In A Book About Myself Theodore Dreiser, reflecting upon his romantic outlook during the courtship of a woman who later became his wife, declares that the "world . . . has trussed itself up too helplessly with too many strings of convention, religion, dogma," not least "rules . . . all calculated for the guidance of individuals in connection with the propagation and rearing of children, the conquest and development of this planet." Is there no more to life than that? Dreiser asks. What about those of us who are simply not interested in participating in that project, especially on the monogamous terms that he criticizes as possibly repressive ("Is it everybody's business to get married?" he wonders), but perhaps on any terms at all, for ? "[c]annot the world have too much of mere breeding? Are two billion wage slaves . . . more advantageous than one billion, or one billion more than five hundred million?"

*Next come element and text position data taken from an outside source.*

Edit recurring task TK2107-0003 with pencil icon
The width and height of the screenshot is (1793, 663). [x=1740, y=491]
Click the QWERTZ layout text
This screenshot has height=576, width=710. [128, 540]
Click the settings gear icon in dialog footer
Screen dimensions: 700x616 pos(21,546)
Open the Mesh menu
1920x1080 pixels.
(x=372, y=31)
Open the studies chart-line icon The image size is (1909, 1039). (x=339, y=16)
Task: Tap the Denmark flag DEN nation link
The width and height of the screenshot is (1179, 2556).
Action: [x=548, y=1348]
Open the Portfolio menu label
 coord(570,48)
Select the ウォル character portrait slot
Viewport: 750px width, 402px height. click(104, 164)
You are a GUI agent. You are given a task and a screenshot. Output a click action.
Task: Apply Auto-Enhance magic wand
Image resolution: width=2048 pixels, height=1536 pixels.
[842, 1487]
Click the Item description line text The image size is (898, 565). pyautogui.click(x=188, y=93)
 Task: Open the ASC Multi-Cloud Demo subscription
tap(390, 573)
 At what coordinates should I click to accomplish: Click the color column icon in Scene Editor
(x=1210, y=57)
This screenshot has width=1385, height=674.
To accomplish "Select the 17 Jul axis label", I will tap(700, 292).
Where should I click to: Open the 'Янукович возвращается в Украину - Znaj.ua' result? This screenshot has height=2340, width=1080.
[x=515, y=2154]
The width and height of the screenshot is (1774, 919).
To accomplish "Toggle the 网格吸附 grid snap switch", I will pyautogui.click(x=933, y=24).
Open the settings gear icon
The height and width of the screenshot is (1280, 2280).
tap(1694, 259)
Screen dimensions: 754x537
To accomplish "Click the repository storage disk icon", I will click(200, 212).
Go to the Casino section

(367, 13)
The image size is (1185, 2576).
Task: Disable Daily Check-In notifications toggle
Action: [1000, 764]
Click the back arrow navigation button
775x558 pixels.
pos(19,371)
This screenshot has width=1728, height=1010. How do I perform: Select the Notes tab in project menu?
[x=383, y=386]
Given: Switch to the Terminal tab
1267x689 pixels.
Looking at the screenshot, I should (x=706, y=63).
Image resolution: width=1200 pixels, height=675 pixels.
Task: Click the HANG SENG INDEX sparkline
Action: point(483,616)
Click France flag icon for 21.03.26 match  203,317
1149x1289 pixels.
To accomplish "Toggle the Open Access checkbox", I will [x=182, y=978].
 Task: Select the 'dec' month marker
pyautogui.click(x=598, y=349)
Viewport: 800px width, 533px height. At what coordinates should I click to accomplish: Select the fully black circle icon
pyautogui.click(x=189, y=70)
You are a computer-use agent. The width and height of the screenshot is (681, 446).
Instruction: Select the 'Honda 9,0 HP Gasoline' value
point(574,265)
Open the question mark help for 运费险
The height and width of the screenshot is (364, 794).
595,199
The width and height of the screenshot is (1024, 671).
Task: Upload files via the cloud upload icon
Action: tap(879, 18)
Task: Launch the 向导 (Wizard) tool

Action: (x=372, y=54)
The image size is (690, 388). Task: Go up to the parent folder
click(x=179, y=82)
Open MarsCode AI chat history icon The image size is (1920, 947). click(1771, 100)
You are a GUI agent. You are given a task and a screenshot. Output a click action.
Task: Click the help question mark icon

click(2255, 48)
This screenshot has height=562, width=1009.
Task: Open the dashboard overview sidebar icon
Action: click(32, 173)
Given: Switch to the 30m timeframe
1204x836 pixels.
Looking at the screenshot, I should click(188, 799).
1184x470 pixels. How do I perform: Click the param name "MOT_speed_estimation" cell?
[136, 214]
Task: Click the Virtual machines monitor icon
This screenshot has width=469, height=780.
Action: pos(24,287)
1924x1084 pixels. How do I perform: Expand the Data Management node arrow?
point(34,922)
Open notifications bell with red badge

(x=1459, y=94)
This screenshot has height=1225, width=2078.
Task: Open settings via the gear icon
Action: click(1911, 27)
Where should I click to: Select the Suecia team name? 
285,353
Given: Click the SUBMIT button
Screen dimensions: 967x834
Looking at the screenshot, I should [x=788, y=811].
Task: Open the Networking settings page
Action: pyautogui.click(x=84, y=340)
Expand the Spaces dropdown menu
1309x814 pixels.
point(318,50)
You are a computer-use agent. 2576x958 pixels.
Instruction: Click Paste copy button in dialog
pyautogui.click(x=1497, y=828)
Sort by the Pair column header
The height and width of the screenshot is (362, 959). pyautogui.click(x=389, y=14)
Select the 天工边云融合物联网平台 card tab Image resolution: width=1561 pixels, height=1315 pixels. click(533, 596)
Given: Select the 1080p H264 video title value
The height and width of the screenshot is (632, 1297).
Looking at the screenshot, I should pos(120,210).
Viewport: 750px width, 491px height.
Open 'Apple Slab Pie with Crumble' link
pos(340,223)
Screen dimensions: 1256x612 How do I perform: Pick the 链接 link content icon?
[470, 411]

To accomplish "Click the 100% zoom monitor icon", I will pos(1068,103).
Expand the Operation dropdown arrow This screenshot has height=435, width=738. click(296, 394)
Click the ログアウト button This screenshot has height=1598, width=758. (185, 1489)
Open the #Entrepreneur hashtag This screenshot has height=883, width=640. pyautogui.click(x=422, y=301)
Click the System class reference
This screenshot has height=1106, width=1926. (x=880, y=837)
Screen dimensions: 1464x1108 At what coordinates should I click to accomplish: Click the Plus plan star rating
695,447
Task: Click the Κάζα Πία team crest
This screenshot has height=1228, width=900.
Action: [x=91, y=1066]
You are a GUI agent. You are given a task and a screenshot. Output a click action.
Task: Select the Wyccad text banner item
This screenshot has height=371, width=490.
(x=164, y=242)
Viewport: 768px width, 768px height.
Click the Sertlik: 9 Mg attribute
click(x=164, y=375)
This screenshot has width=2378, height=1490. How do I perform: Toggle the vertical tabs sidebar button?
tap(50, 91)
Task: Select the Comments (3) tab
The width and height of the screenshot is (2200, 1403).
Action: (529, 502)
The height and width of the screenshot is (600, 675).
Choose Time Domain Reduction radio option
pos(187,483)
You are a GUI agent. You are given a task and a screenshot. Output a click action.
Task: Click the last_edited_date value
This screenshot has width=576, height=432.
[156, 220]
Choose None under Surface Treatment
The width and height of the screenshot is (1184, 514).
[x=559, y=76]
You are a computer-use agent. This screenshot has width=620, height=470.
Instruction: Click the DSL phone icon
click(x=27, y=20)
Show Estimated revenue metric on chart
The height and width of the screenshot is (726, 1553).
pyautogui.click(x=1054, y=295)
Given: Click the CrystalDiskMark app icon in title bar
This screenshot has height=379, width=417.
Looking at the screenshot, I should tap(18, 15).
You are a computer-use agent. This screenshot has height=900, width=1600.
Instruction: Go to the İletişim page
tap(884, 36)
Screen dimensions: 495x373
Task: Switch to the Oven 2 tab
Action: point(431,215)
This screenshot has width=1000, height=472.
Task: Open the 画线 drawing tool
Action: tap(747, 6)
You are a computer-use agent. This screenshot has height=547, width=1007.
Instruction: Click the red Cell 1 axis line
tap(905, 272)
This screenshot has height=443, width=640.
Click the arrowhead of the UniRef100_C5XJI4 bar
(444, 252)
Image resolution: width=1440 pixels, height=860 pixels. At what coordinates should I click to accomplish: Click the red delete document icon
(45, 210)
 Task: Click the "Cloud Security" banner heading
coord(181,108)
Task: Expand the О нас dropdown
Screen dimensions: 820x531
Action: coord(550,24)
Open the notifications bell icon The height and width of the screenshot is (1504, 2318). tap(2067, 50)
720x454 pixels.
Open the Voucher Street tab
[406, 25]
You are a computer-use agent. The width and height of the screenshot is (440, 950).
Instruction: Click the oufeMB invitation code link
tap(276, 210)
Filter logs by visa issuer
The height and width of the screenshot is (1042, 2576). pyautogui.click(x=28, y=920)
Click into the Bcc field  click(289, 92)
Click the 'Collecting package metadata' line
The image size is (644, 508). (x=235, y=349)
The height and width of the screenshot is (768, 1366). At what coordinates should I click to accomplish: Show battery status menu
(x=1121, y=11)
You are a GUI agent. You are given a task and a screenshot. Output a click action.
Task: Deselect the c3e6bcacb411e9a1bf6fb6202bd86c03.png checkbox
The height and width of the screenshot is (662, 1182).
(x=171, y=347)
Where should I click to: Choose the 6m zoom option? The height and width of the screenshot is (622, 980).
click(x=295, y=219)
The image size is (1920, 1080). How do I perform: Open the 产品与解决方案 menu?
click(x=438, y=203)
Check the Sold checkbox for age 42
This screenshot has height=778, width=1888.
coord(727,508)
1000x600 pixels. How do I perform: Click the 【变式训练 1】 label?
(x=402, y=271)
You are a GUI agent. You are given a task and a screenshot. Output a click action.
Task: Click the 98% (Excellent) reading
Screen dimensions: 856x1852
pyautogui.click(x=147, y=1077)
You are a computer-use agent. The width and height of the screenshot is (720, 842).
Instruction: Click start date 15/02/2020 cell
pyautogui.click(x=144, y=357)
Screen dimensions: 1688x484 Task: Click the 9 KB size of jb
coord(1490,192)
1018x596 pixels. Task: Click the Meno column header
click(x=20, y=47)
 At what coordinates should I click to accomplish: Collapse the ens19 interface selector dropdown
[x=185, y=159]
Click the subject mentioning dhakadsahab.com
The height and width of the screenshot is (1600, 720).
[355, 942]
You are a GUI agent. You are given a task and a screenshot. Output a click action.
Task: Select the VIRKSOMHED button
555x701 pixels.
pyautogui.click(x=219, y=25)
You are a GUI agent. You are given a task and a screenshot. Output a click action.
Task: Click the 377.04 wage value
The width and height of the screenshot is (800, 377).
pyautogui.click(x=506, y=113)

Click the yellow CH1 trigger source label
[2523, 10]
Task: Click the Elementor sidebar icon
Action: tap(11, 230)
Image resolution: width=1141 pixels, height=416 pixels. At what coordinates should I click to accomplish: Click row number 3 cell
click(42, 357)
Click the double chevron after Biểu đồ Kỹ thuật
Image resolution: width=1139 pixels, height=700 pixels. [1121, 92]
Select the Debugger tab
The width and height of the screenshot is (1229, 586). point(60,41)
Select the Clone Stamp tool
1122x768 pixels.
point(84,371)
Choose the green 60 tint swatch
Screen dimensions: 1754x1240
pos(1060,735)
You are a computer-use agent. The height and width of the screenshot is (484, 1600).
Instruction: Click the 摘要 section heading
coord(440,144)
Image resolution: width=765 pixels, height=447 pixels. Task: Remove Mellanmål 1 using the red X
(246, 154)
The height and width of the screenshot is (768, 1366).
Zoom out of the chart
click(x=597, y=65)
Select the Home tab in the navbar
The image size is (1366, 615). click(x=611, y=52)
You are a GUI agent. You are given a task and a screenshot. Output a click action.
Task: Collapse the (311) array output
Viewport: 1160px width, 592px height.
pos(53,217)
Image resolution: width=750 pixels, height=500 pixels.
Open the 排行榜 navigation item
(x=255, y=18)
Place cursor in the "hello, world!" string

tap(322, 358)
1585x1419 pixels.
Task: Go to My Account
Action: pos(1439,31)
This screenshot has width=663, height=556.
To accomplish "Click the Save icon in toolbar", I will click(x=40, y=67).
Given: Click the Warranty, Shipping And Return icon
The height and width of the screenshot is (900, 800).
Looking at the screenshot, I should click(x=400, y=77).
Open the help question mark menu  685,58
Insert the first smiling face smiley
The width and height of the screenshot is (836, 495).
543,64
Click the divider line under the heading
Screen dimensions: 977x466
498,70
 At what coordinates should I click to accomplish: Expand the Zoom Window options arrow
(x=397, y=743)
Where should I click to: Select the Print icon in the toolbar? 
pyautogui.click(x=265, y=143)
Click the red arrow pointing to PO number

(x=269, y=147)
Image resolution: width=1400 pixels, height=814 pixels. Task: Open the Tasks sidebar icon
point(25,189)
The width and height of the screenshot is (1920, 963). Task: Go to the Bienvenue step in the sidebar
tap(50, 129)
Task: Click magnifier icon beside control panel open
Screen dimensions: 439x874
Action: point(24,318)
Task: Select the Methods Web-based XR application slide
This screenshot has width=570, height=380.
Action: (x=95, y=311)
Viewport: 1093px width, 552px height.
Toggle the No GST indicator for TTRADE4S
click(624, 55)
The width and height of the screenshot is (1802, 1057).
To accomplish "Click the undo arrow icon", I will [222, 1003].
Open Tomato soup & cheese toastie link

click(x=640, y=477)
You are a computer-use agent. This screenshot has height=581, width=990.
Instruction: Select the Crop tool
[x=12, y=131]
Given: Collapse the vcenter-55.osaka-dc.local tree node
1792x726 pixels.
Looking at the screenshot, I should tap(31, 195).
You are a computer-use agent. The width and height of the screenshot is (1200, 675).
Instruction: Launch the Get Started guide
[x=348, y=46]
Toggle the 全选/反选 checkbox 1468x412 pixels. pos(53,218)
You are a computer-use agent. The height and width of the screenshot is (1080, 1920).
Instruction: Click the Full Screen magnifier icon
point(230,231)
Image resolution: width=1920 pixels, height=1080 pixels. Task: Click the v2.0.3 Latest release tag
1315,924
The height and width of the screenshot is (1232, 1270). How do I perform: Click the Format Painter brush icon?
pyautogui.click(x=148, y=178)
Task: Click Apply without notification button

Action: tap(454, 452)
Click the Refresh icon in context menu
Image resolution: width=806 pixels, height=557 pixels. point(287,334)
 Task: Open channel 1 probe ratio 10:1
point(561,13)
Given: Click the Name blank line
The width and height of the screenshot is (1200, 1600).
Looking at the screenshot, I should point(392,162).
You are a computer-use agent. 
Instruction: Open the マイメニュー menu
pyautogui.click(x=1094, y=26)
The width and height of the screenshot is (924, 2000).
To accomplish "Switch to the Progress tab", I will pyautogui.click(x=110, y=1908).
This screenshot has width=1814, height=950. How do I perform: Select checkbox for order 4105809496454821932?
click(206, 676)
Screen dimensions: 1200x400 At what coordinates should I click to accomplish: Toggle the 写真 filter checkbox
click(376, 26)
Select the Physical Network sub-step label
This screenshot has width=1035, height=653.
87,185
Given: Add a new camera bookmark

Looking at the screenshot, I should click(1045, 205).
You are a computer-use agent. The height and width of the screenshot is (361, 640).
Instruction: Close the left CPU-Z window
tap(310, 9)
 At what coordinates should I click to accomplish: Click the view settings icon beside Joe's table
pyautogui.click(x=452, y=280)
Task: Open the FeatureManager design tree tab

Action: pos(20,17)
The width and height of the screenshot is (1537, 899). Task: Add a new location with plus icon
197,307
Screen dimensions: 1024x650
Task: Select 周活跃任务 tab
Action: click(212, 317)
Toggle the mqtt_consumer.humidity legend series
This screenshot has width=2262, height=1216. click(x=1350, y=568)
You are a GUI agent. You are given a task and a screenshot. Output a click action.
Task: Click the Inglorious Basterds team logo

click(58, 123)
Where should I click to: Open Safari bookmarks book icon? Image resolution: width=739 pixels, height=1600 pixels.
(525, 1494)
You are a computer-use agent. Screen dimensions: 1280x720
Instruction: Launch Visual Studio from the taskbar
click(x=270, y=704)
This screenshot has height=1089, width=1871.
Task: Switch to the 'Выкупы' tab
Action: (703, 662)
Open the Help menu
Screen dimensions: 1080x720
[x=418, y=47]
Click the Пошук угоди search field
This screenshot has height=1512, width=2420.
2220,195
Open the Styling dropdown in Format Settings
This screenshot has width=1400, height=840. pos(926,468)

Indeed, Dreiser saw in this treatment of reproduction as central in life as devaluing much else--as with the value of "the mere contact of love" that "produces ideas, experiences, tragedies even" as against the "raising a few hundred thousand coal miners, railroad hands or heroes destined to be eventually ground or shot in some contest with autocratic or capitalistic classes," the sustenance of what we would today call the "prime working age" labor supply and the age cohorts suitable for military service that are really the concern of elites for whom, in an age of democratic hypocrisy, the broad population is merely a means for their ends of profit-making and the success in realpolitik power games crucial to it.
In recent years the matter of natalism has become topical again--but it is reflective of the tenor of today's politics, and especially its "cultural warfare," that few of those questioning the exhortations to have more children in anything like this way, the dialogue as cowardly as it is dumbed down and disoriented by the phantoms of contemporary imagination.